Despite significant advances in neuromodulation therapies for Parkinson’s disease (PD), gait and balance disturbances remain a major challenge for patients in advanced stages of the disease. These deficits are often refractory to existing treatments; they significantly increase the risk of falls, exacerbate comorbidities, and severely impact independence and quality of life.

Neuromodulation therapies operating in closed-loop have the potential to harness the intrinsic dynamics of dysfunctional neuronal circuits underlying gait and balance, holding promise for more effective improvements in gait impairments. However, stimulation delivery must be controlled in real time and dynamically tuned to the fluctuating state of patients, as well as to task- and context-related constraints encountered in daily life. This requires robust, evidence-based biomarkers capable of informing locomotor activities and deficits.

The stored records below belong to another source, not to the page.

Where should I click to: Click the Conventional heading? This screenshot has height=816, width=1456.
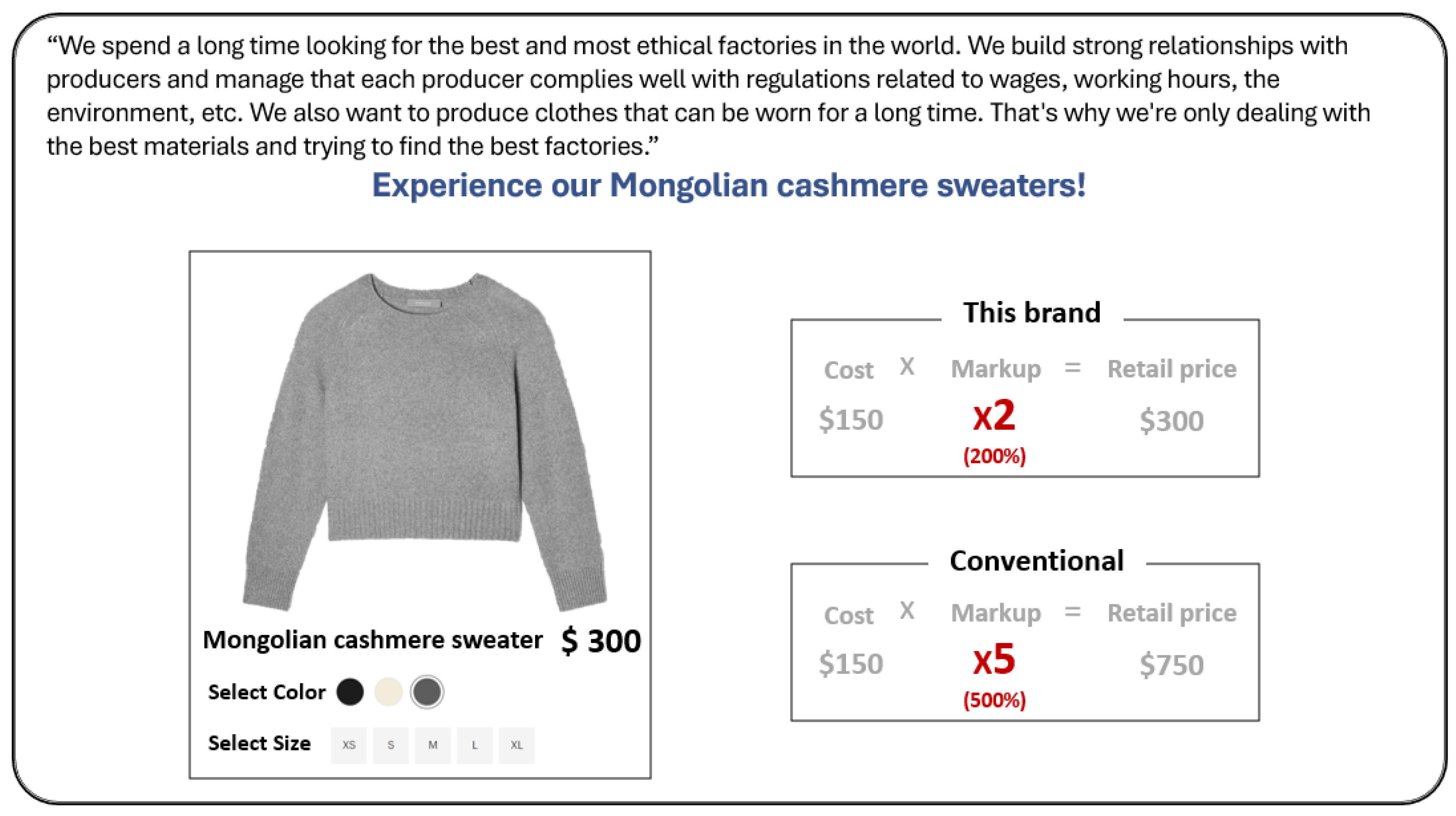(1037, 561)
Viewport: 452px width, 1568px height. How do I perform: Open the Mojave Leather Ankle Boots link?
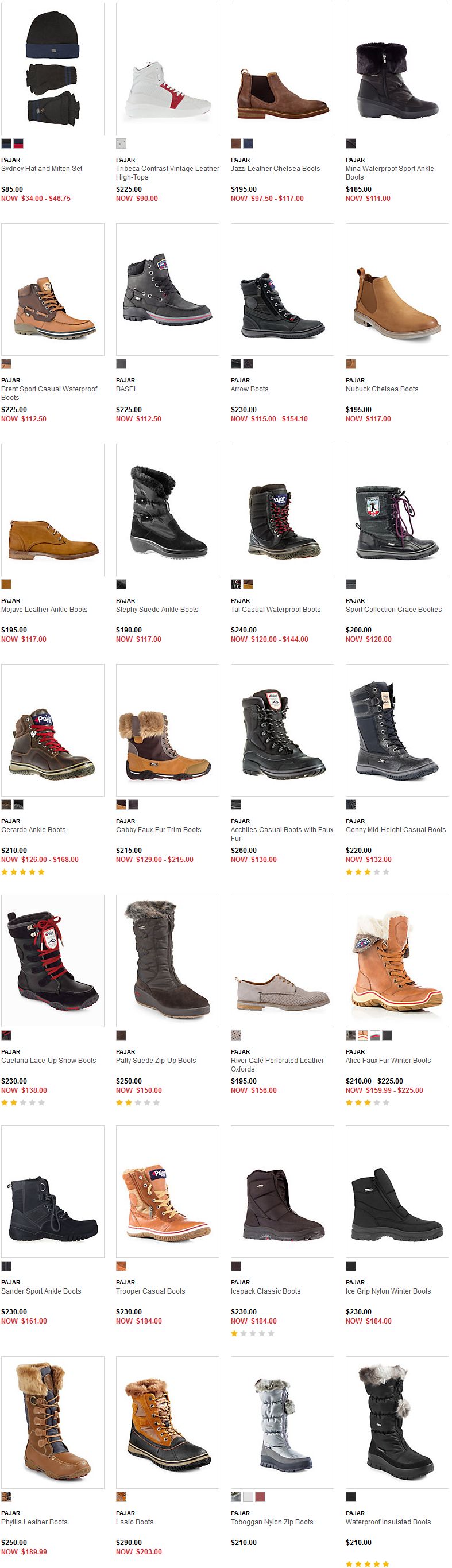pyautogui.click(x=44, y=610)
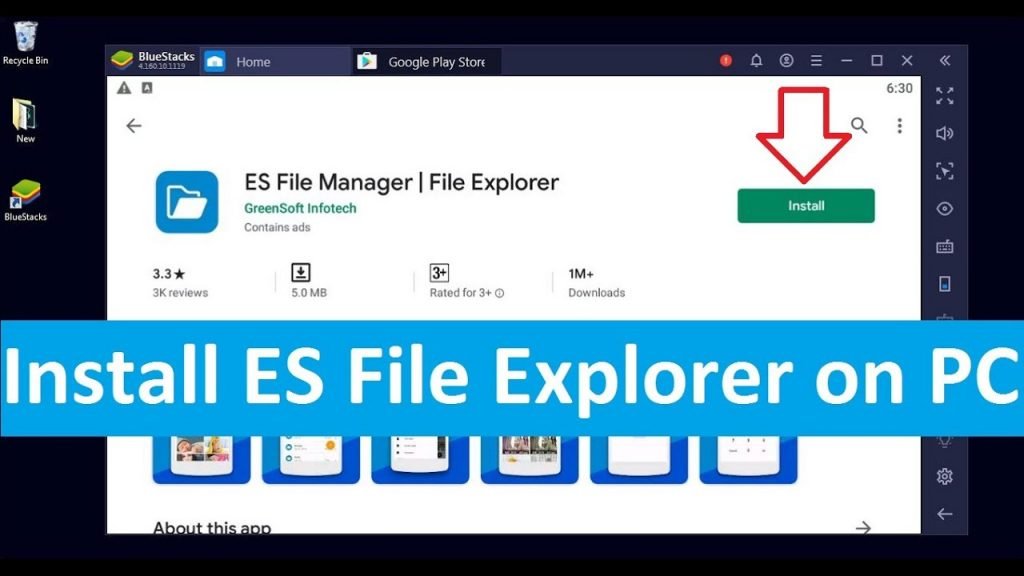The width and height of the screenshot is (1024, 576).
Task: Open the Play Store three-dot menu
Action: (x=898, y=127)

We are leveraging the neural sensing capabilities of next-generation deep brain stimulation (DBS) neurostimulators, combined with continuous wireless monitoring of locomotor deficits throughout daily life, to identify and map neural and motor biomarkers of locomotor function and dysfunction in real-world settings. We are combining these clinical assessments in patients with experiments in animal models to ground clinical correlations on mechanistic evidence, and we are developing evidence-based neural decoding algorithms capable of robustly predicting gait disturbances and controlling therapies in closed-loop.

In this talk, I will present our latest developments in these areas and discuss how these advancements are enabling the personalization of closed-loop neuromodulation therapies based on brain biomarkers, ultimately improving gait function in individuals with advanced PD.